> **EXERCISE DIRECTIONS**
Convert the entries from the line with "Smokehouse cup icon" to the line with "coord(441,101)", both included, into a JSON list of strings with one string per line, omitting blank lines.

> **DATA SUPPLIED**

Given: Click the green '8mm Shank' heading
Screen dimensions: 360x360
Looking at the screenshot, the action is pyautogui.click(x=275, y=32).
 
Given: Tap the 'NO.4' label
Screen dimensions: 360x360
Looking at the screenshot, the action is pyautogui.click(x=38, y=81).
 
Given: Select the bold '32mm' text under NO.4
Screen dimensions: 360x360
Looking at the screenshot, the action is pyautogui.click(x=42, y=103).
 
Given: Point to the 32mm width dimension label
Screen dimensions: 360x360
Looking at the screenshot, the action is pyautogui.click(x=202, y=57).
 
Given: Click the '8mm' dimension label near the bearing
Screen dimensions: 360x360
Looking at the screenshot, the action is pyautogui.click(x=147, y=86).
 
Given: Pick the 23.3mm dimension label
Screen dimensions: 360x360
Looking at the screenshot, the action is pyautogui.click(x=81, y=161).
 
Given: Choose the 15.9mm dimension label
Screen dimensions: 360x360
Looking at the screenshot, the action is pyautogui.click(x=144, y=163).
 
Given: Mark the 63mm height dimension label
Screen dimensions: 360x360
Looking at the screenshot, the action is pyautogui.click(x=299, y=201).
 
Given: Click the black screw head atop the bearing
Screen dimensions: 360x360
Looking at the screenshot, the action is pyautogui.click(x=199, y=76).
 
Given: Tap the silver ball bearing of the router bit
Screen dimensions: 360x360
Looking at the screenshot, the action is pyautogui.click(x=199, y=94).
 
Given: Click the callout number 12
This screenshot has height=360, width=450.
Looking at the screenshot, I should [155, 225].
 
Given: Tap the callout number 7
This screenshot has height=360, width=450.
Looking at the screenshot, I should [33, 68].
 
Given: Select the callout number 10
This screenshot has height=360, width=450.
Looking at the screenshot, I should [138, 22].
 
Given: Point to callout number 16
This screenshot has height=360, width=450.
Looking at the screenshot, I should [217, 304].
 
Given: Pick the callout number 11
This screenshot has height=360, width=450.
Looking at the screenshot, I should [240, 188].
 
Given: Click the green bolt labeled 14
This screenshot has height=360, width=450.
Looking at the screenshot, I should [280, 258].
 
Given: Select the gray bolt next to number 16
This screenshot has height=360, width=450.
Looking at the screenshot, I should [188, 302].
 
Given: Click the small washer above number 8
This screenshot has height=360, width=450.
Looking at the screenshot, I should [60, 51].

* * *

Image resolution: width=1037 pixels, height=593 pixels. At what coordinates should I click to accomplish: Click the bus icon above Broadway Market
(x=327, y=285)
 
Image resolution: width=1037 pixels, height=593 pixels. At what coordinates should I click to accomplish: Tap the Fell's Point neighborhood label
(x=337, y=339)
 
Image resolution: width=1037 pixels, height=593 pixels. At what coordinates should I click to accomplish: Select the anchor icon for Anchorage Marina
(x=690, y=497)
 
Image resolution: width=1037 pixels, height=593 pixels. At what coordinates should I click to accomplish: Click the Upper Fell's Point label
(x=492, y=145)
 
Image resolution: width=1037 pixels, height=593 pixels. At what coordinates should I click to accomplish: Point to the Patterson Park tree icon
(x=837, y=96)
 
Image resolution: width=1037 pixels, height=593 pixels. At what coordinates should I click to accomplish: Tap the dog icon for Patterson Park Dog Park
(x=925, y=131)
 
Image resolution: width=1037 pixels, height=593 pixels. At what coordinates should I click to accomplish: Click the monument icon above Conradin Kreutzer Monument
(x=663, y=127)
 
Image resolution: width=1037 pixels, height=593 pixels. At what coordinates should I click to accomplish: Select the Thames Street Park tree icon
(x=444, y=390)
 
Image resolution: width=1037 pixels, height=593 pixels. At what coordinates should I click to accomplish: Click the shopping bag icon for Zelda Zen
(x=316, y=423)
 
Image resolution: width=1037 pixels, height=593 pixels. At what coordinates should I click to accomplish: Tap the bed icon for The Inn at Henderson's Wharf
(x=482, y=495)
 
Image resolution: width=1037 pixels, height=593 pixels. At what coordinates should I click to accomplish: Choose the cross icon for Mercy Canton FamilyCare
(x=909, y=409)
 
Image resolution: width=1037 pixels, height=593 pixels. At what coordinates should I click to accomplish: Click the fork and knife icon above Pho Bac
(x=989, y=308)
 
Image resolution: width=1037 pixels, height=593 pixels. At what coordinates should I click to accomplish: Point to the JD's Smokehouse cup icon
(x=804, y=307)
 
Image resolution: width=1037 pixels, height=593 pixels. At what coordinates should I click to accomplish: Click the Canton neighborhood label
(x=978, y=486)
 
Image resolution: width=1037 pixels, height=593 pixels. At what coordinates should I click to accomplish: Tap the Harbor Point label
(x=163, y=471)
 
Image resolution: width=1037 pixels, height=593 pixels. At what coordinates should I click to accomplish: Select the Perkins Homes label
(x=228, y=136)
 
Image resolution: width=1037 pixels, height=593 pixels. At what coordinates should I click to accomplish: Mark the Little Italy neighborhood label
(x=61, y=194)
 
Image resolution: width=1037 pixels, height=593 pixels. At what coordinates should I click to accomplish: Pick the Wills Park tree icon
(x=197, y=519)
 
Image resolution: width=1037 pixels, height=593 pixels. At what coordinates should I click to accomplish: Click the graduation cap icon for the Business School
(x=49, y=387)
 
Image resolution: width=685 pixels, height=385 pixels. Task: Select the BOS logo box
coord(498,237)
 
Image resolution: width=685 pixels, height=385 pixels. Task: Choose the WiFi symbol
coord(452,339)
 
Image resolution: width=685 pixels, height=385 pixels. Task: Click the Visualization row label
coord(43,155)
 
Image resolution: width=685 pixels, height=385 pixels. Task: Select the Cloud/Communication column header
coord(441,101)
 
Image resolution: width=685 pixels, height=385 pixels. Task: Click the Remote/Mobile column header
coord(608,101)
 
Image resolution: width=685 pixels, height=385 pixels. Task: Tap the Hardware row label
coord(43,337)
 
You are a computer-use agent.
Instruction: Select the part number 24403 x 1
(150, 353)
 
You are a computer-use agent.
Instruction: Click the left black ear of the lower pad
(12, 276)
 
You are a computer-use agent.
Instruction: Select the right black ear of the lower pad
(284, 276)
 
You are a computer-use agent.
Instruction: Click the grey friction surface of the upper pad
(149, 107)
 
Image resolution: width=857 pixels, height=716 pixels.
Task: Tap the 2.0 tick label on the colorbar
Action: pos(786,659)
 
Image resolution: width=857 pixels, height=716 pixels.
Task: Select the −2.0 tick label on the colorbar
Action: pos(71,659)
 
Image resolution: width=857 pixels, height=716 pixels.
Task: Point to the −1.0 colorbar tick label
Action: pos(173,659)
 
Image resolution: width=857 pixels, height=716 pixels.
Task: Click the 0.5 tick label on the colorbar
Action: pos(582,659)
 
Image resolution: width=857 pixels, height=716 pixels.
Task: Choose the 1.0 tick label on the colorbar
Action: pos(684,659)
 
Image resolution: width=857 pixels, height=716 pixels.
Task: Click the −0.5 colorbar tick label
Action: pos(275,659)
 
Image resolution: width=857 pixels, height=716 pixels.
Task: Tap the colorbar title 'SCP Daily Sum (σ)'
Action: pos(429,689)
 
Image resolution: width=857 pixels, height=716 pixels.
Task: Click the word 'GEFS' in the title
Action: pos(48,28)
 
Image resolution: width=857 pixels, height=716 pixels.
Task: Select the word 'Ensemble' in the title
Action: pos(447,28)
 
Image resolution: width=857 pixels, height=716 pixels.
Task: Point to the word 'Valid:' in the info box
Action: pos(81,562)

...

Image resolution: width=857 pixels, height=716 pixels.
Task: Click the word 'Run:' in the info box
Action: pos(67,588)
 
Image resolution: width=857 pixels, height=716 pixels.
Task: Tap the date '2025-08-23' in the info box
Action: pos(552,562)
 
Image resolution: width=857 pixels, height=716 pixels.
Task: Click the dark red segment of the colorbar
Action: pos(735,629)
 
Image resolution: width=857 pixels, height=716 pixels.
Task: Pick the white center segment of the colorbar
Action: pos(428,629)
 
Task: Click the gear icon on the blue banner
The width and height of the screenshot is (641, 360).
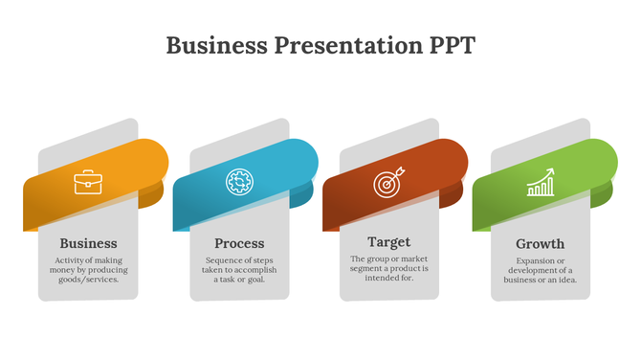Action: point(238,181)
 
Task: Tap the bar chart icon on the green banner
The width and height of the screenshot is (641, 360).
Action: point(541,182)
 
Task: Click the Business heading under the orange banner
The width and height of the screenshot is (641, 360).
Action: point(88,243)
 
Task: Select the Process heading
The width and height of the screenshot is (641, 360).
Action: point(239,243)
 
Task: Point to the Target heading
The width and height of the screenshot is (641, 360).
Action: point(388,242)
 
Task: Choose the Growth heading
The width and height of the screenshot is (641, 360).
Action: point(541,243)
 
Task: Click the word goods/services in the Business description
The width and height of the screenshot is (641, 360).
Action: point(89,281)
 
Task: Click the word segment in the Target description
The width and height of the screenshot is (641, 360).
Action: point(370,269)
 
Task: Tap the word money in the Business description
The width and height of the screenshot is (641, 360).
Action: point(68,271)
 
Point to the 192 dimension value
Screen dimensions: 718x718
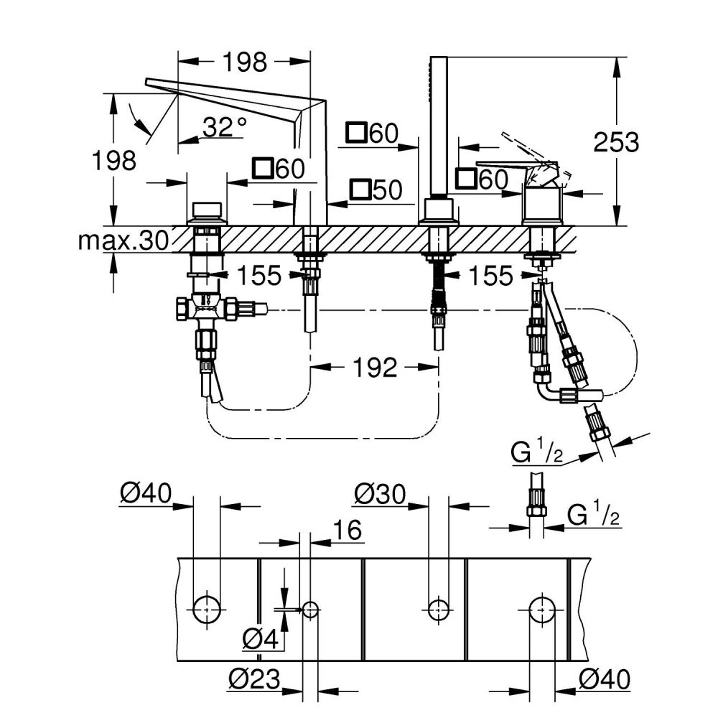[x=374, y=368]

> **FINAL ANSWER**
[
  "Image resolution: width=1037 pixels, height=593 pixels. At what coordinates should I click to accomplish: Point to the JD's Smokehouse cup icon",
  "(x=804, y=307)",
  "Image resolution: width=1037 pixels, height=593 pixels. At what coordinates should I click to accomplish: Click the Canton neighborhood label",
  "(x=978, y=486)",
  "Image resolution: width=1037 pixels, height=593 pixels. At what coordinates should I click to accomplish: Tap the Harbor Point label",
  "(x=163, y=471)",
  "Image resolution: width=1037 pixels, height=593 pixels. At what coordinates should I click to accomplish: Select the Perkins Homes label",
  "(x=228, y=136)",
  "Image resolution: width=1037 pixels, height=593 pixels. At what coordinates should I click to accomplish: Mark the Little Italy neighborhood label",
  "(x=61, y=194)",
  "Image resolution: width=1037 pixels, height=593 pixels. At what coordinates should I click to accomplish: Pick the Wills Park tree icon",
  "(x=197, y=519)",
  "Image resolution: width=1037 pixels, height=593 pixels. At what coordinates should I click to accomplish: Click the graduation cap icon for the Business School",
  "(x=49, y=387)",
  "Image resolution: width=685 pixels, height=385 pixels. Task: Select the BOS logo box",
  "coord(498,237)",
  "Image resolution: width=685 pixels, height=385 pixels. Task: Choose the WiFi symbol",
  "coord(452,339)",
  "Image resolution: width=685 pixels, height=385 pixels. Task: Click the Visualization row label",
  "coord(43,155)",
  "Image resolution: width=685 pixels, height=385 pixels. Task: Select the Cloud/Communication column header",
  "coord(441,101)"
]